A highway 325 is provided to obtain results from each DNN layer. The highway 325 in one embodiment collects the results from each DNN layer and provides the results to the merge layer 255. In FIG. 3, the highway includes a branch 335 to receive results from a previous layer, as well as a branch 330 that propagates results from other previous layers. Results from DNN layer 3 are provided to the highway 325 via branch 340. For simplicity of illustration, the highway 325 is only shown in a larger view of DNN layer 3.

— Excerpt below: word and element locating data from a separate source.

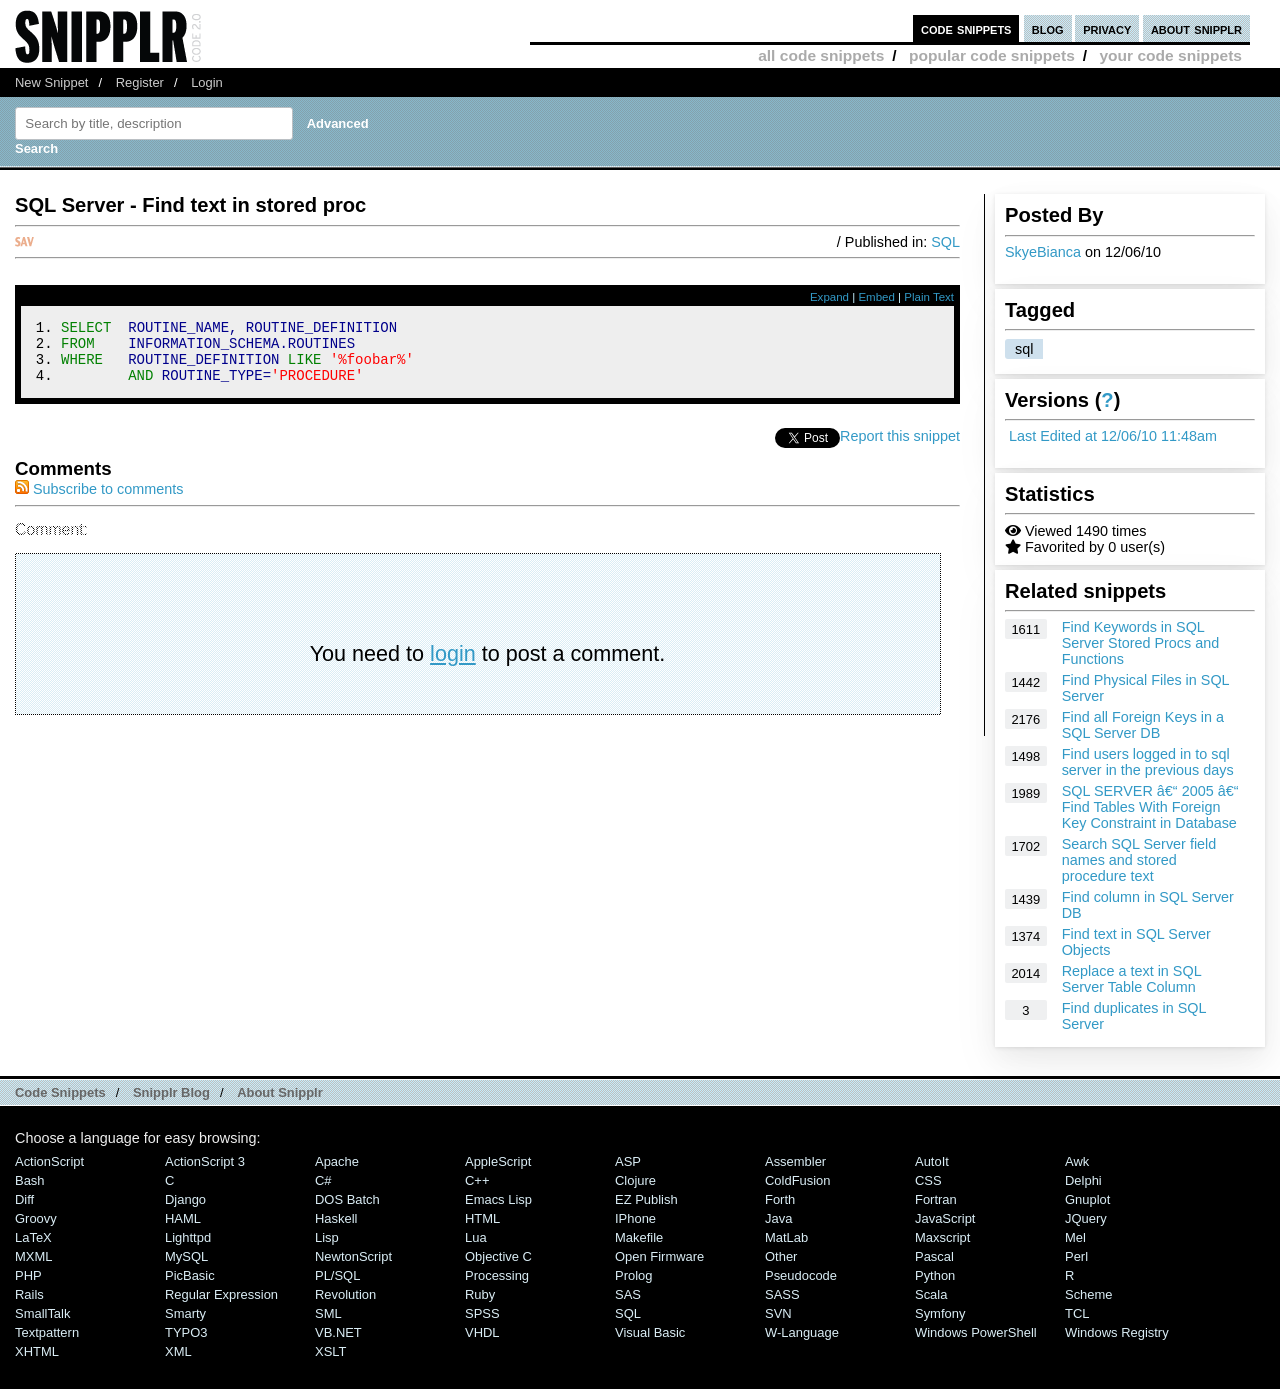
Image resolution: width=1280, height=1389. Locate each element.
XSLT (330, 1351)
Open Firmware (659, 1256)
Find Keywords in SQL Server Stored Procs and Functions (1141, 643)
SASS (782, 1294)
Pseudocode (801, 1275)
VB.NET (338, 1332)
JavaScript (945, 1218)
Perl (1076, 1256)
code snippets (966, 28)
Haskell (336, 1218)
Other (781, 1256)
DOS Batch (347, 1199)
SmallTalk (42, 1313)
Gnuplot (1087, 1199)
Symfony (940, 1313)
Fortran (936, 1199)
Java (778, 1218)
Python (935, 1275)
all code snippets (821, 55)
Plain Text (929, 297)
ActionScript (49, 1161)
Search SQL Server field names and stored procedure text (1139, 860)
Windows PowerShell (976, 1332)
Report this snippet (900, 448)
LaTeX (33, 1237)
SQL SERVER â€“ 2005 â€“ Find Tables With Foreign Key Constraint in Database (1150, 807)
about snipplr (1196, 28)
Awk (1077, 1161)
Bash (30, 1180)
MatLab (786, 1237)
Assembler (795, 1161)
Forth (780, 1199)
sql (1024, 349)
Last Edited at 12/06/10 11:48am (1113, 436)
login (453, 665)
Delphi (1083, 1180)
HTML (482, 1218)
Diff (24, 1199)
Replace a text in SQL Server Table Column (1131, 979)
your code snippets (1170, 55)
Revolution (345, 1294)
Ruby (480, 1294)
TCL (1077, 1313)
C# (323, 1180)
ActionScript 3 (205, 1161)
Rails (29, 1294)
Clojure (635, 1180)
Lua (476, 1237)
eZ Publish (646, 1199)
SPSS (482, 1313)
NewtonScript (353, 1256)
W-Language (802, 1332)
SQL (945, 242)
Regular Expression (221, 1294)
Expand (829, 297)
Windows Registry (1117, 1332)
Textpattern (47, 1332)
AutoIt (932, 1161)
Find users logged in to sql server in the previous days (1148, 762)
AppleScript (498, 1161)
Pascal (934, 1256)
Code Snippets (60, 1092)
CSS (928, 1180)
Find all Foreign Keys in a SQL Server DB (1143, 725)
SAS (628, 1294)
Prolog (633, 1275)
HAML (183, 1218)
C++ (477, 1180)
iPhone (635, 1218)
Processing (497, 1275)
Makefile (639, 1237)
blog (1048, 28)
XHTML (37, 1351)
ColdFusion (798, 1180)
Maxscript (942, 1237)
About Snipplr (280, 1092)
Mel (1075, 1237)
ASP (628, 1161)
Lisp (327, 1237)
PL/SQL (337, 1275)
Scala (931, 1294)
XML (178, 1351)
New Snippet (51, 82)
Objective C (498, 1256)
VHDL (482, 1332)
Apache (337, 1161)
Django (185, 1199)
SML (328, 1313)
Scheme (1089, 1294)
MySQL (186, 1256)
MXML (33, 1256)
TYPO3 (186, 1332)
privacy (1107, 28)
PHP (28, 1275)
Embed (876, 297)
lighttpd (188, 1237)
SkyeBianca (1043, 252)
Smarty (185, 1313)
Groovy (36, 1218)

FIG. 4 is a block diagram of a high level RNN layer design 400. In one embodiment time stamps 410 corresponding to the time series data are received by an RNN layer. In one embodiment, 56 such time stamps are received at an input layer 415. An input dimension of 56×18 sequences is received at the input layer 415. Each single RNN layer, such as hidden layer 1 at 420 and layer 2 at 422, outputs 128 state output at each timestamp, yielding in total 56×128 output. That is to say, the output of RNN is also a sequence, which can in turn be fed into another RNN as the input of the latter RNN. Only on the final RNN layer, output layer 425 one may take the 128 state output at the final timestamp, feed into a dense layer to reach a prediction for the original input time series sequence. The hidden layers basically the trained layer that applies learned rules to the input data to reach a prediction. Note that the dimensions may be different in other embodiments and may be a design parameter related to the situation being modeled.

When highway connections are applied to RNN, the final 128 state output for each RNN layer is fed into the highway links, and propagates to the final output. The “action” of taking the final 128 state output from RNN's entire 56×128 output is illustrated as “lambda” block (540, 565) in FIG. 5.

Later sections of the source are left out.